Maas-rackd hangs after a day in LXD container on rpi4

arif-ali · 20 February 2022 16:33

I probably have a unique setup, but I am hopeful someone can shed some light and get me some guidance.

I have a rpi4 now running impish, this has several LXD cotainers including MAAS
MAAS runs as a SNAP
The DB was maas-test-db snap, but this was recently migrated to a dedicated postgresql setup

MAAS version: 2.9.2
OS: impish (in LXD container and on rpi4)
LXD version: latest/stable (currently 4.23)

What versions of items I have tried

MAAS: 2.9.2, 3.0 and 3.1
OS: focal, groovy, hirsute, impish
DBs: maas-test-db snap and now dedicated postgres setup

I have bootstrapped MAAS from fresh ~5 times in the last 6 months, with similar issues.

My lab setup is such, that I turn all machines off in the evenig, and then turn them on next working day using MAAS cli/python-libmaas, I only figure out the issue in the morning if none of the machines have started to boot up.

In my most recent case, it stopped responding at 14:04 (based on logs) after 1.5 of approx uptime.

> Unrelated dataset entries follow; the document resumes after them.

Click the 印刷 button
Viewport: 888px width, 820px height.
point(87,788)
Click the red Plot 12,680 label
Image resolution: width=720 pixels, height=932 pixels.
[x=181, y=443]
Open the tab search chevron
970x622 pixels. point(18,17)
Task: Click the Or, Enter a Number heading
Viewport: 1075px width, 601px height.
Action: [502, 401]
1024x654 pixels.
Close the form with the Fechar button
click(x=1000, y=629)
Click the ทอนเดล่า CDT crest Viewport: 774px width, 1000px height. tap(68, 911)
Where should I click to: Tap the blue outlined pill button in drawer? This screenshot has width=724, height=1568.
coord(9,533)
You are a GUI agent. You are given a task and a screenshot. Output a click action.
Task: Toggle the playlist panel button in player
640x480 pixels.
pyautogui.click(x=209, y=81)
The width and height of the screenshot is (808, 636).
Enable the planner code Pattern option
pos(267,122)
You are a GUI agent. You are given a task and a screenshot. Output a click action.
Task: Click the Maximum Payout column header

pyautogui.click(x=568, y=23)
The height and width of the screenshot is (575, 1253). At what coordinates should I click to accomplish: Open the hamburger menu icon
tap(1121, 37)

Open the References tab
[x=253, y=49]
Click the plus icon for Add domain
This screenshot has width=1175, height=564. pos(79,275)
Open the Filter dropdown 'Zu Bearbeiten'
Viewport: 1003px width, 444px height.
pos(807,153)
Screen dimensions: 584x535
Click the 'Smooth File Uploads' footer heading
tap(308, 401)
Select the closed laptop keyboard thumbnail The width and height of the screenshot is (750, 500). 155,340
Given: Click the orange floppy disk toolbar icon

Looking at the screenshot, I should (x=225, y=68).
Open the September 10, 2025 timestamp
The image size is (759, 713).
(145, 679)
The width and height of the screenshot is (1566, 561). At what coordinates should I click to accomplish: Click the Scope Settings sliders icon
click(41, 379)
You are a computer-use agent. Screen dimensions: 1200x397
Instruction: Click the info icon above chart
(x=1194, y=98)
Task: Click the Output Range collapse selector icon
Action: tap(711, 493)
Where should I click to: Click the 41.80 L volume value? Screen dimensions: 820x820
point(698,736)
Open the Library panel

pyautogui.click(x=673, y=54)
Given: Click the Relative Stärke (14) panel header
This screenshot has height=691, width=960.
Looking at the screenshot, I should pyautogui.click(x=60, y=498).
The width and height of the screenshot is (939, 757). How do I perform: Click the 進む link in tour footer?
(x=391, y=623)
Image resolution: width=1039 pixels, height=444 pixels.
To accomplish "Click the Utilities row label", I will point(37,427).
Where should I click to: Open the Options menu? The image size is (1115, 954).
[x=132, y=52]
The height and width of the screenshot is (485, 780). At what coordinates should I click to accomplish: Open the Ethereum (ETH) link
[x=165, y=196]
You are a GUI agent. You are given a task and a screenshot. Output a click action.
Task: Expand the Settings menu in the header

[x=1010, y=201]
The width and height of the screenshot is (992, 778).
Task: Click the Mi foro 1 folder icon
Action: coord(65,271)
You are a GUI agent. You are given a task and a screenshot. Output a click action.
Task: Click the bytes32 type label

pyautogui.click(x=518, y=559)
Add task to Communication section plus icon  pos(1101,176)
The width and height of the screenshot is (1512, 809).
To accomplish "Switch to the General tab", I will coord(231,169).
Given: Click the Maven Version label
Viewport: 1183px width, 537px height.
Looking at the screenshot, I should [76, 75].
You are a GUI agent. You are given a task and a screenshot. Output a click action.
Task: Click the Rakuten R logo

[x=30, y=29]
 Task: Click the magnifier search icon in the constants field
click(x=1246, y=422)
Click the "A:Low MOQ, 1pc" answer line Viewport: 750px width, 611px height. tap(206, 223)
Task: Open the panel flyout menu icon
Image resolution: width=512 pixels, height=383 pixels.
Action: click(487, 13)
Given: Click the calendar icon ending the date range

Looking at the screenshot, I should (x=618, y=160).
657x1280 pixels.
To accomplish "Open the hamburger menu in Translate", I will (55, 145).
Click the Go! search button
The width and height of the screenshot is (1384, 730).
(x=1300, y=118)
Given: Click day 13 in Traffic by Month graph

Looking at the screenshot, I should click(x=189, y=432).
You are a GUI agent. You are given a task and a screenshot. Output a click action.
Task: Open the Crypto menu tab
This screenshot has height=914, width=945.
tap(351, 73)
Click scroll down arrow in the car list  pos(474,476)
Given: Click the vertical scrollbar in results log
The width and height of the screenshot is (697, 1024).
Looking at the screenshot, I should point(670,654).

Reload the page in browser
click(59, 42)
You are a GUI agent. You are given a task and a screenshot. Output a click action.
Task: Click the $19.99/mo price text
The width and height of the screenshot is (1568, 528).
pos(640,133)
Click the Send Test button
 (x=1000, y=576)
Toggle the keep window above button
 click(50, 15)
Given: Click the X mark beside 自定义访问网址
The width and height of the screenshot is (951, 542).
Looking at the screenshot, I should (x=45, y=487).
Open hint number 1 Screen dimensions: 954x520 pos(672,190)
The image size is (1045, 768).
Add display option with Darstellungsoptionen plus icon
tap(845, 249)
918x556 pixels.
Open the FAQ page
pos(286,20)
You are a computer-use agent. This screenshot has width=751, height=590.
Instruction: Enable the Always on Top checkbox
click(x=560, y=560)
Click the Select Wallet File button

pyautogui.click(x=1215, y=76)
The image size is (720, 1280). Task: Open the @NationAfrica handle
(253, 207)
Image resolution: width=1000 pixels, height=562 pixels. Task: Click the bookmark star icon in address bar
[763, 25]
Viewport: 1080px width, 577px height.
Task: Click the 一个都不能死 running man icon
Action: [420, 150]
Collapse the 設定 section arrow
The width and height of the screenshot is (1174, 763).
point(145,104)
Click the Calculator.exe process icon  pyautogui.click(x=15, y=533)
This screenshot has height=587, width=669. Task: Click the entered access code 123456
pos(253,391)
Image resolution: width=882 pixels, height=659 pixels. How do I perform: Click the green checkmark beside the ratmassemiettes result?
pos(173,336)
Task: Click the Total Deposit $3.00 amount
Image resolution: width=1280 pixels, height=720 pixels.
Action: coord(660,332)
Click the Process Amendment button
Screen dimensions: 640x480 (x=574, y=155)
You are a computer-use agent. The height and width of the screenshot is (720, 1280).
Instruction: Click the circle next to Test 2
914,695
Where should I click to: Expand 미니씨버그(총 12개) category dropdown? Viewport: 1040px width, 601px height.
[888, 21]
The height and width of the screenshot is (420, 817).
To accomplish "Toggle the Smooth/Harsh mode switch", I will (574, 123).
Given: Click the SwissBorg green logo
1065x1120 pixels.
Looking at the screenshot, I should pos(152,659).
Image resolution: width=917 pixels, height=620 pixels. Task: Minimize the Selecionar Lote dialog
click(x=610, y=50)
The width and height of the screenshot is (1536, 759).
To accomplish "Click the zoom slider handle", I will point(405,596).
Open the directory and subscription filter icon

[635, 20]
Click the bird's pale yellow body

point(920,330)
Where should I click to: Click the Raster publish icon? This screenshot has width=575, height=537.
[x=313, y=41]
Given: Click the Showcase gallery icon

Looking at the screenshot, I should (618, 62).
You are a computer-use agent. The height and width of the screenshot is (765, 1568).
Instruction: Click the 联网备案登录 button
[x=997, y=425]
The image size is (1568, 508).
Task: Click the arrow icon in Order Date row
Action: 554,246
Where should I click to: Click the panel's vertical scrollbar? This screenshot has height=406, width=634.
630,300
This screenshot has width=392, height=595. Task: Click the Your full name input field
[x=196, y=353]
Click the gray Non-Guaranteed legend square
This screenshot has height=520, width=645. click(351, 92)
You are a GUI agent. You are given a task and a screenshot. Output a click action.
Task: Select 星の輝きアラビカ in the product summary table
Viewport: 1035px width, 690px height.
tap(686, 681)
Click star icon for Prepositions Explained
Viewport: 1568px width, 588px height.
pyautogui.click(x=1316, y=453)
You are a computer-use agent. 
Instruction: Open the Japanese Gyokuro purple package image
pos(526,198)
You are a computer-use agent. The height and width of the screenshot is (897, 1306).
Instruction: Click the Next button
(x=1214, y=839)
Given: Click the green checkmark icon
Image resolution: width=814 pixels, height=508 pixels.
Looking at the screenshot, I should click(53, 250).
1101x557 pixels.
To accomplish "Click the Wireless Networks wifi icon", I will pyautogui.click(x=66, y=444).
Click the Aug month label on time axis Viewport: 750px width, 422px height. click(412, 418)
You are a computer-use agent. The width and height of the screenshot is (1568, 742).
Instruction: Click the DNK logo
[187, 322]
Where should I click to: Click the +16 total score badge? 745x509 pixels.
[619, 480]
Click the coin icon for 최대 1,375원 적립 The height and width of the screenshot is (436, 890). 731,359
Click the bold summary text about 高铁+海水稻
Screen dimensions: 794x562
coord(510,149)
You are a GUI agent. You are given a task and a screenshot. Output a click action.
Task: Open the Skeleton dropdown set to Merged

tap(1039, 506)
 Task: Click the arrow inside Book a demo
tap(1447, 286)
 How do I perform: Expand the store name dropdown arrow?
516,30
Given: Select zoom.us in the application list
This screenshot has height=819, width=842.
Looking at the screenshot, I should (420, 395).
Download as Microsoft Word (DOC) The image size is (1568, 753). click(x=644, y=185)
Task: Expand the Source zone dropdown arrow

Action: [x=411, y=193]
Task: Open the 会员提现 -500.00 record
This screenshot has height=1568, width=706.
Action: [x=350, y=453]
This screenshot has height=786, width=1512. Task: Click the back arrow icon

Below are some steps that I have tried to recover MAAS, and typically haven’t worked

killing the rackd process using kill
using systemctl stop snap.maas.supervisor.service
snap stop maas
Stop the lxd container, but never stops

Each time, I still see the following 2 processes, which I am unable to kill

root@maas:/var/snap/maas/common/log# ps -ef | grep rackd
root        4209       1 96 Feb18 ?        2-06:40:45 python3 /snap/maas/12552/sbin/rackd
root       29216       1 96 Feb18 ?        2-00:39:43 python3 /snap/maas/12552/sbin/rackd

The final thing that I typically have to do is reboot the rpi4, and once rebooted everything works as per usual. So, at the moment during my working week, I have a cron job that reboots the rpi4 before my working day, so that the system is usable.

Below are last few lines from rackd before it didn’t respond. which I don’t think would give much of useful information

Any thought or ideas on any other debugging or issue resolution on this would be appreciated.

alexsander-souza · 21 February 2022 19:35

Hi @arif-ali,

I don’t have a setup like this to test, but I can give you some ideas to debug:

MAAS is only supported on LTS releases, so stick to Focal
Check the free memory and available storage when the system hangs
Check the network configuration before and after the problem
Check /var/snap/maas/common/log/{regiond,rackd,maas}.log for anything unusual
Test if LXD is responsive (e.g. lxc list)
Test if the DB is responding (using psql or other similar tool)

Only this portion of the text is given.